On my home made rack front end settings:
Caster left and right at 9.5
Camber -1 degree left and right.
Toe out was taped measured in at 1/4" total toe out. Had played with that toe setting several times after the car was driven to get the steering wheel level on a non crowned road. With equal caster left and right and no crown compensation it's very good. Have an antique toe gauge I use which allows very accurate measurements.

On the computer rack today:
Caster left 9.6, caster right 9.6
Camber left -.9, right -.5
Total toe out .53 degrees. Left was .22 degrees and right was .31 degrees.
Using this calculator to change degrees to inches .53 degrees is about 1/4".
https://robrobinette.com/ConvertToeInchesToDegrees.htm


Not sure how that right camber is only -.5 degrees, not -1, but that is easy to check without putting the car back on my homemade rack.

The only adjustment made on the computer rack was I reduced the toe out to .35 degrees total and made toe out close to equal on each side. That .35 is equal to about 3/16" total toe out.

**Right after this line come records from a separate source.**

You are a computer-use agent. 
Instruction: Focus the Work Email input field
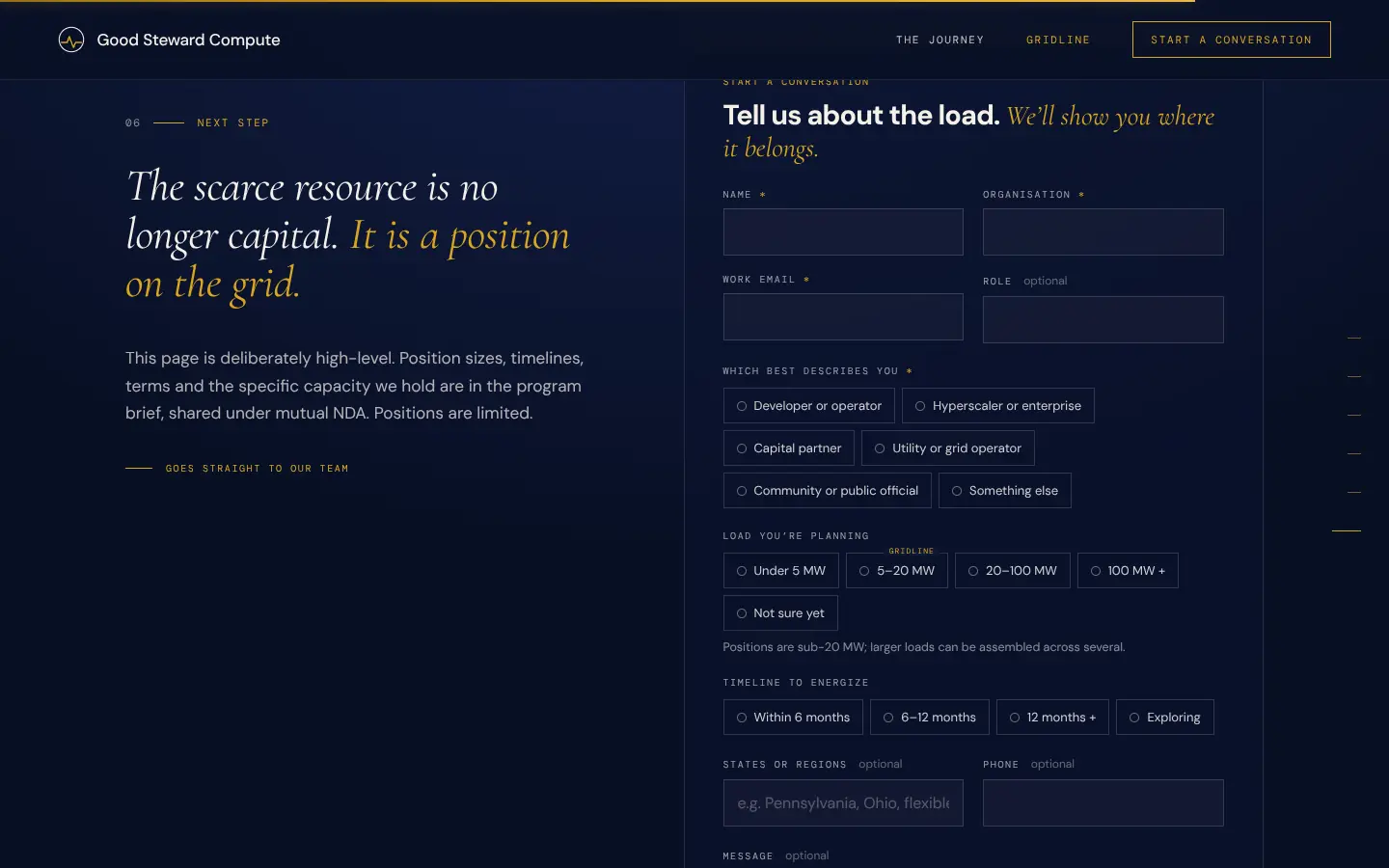pyautogui.click(x=843, y=317)
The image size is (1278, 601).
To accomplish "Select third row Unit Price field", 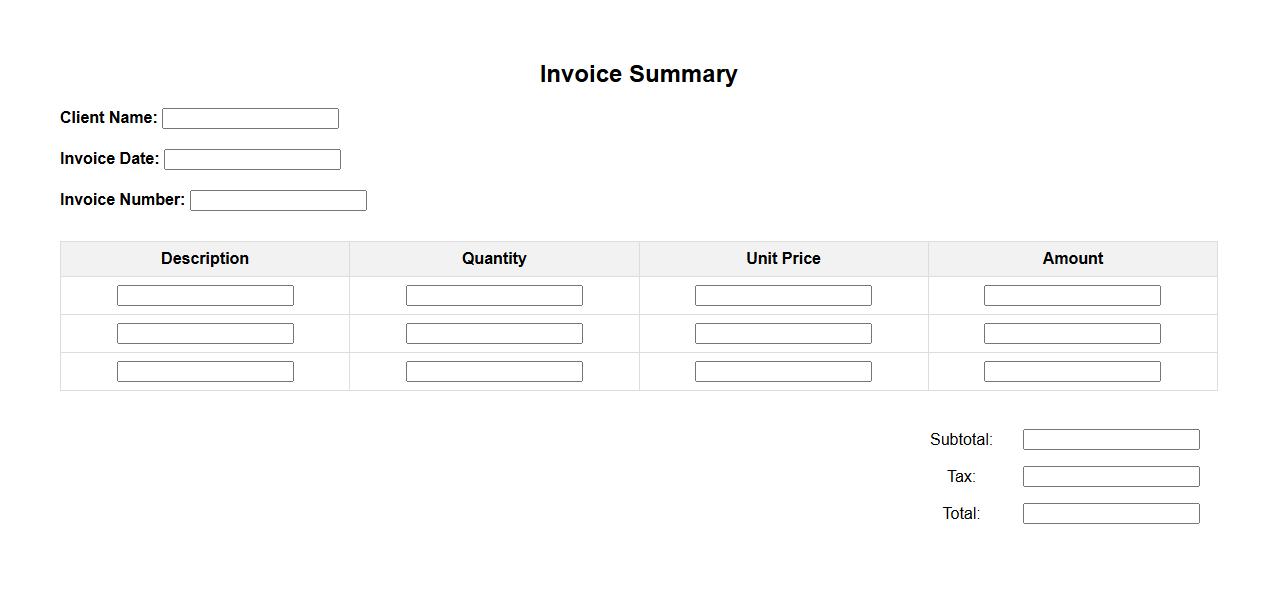I will (x=783, y=371).
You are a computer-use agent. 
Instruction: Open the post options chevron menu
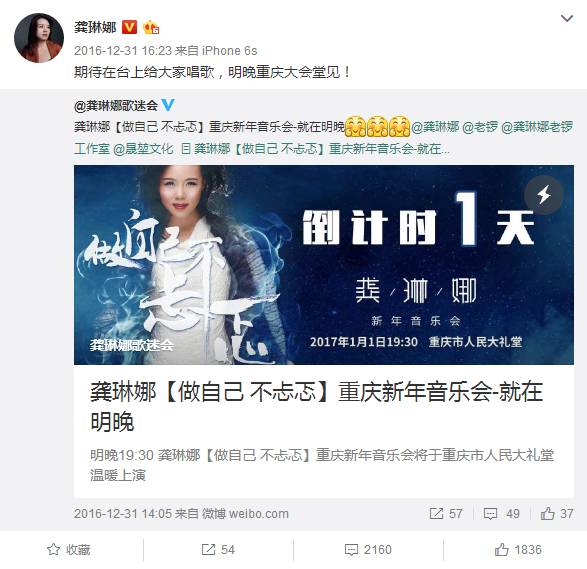tap(567, 18)

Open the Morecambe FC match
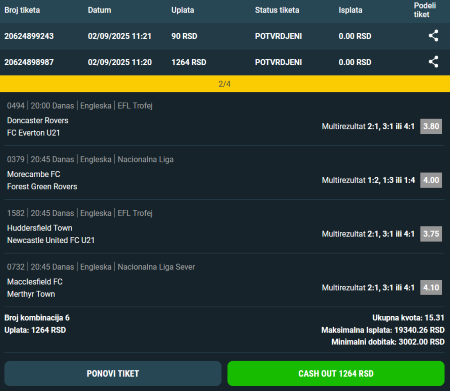pos(34,174)

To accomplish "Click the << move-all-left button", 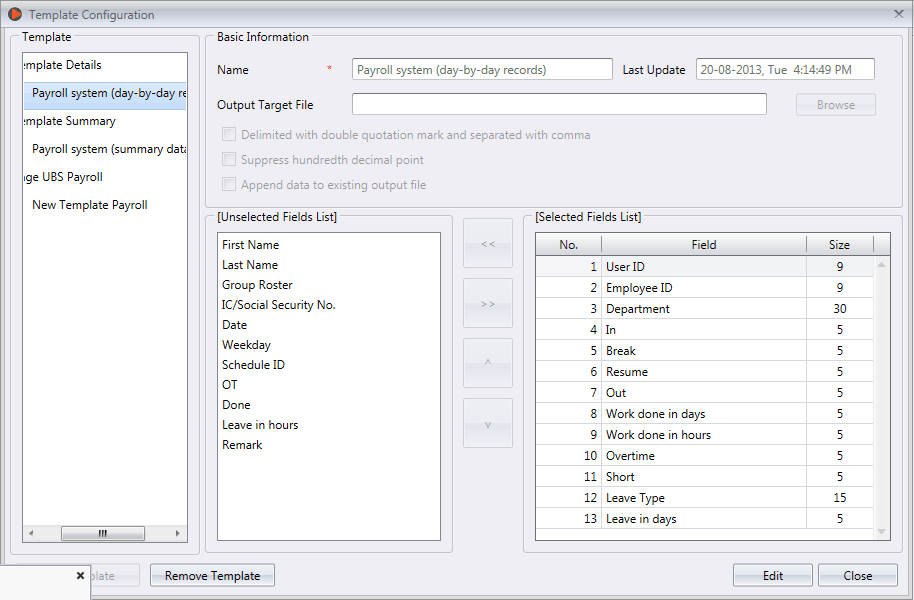I will tap(487, 243).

I wasn't able to see Ackermann on that machine. When you check caster it only gives you a green bar graph where you turn the pointer equally each side. But I do know what those numbers are from my turnplates. Ackermann could be more but that's a later project when, if, steering arms are modified.

Moved the rear end back 1/8" and adjusted all four links before today. Checked the UCAs length and reset for equal length there previous to today. Today was concerned about rear thrust angle. The computer said it was .09 degrees, I left it alone.

While up in the air it's much easier doing driverline angles at ride height. Difficult when you need to crawl under the car sitting on the floor. The Intercomp digital angle gauge is a sweet tool, one of the best tools I every bought for less than a 100 bucks. Engine/trans angle 4.1 down, pinion 3.1 up, driveshaft .5 degree down to the rear. Will leave it like that and see how it behaves at high speeds.

To check bump in droop we lifted the car by the front crossmember slowly and I could watch the toe change on the monitor. It was exactly what my homemade bumpsteer gauge told me. For the first inch of travel VERY slight toe in then goes toe out VERY little to full droop. The change is so subtle, and almost a straight line plot, very happy with the numbers in droop. It's difficult to check in compression on the rack so that wasn't done. But i do know what my bumpsteer gauge says, to much toe out at 1 1/2" compression, and that is another area that need to be addressed via centerlink and possibly steering arm changes.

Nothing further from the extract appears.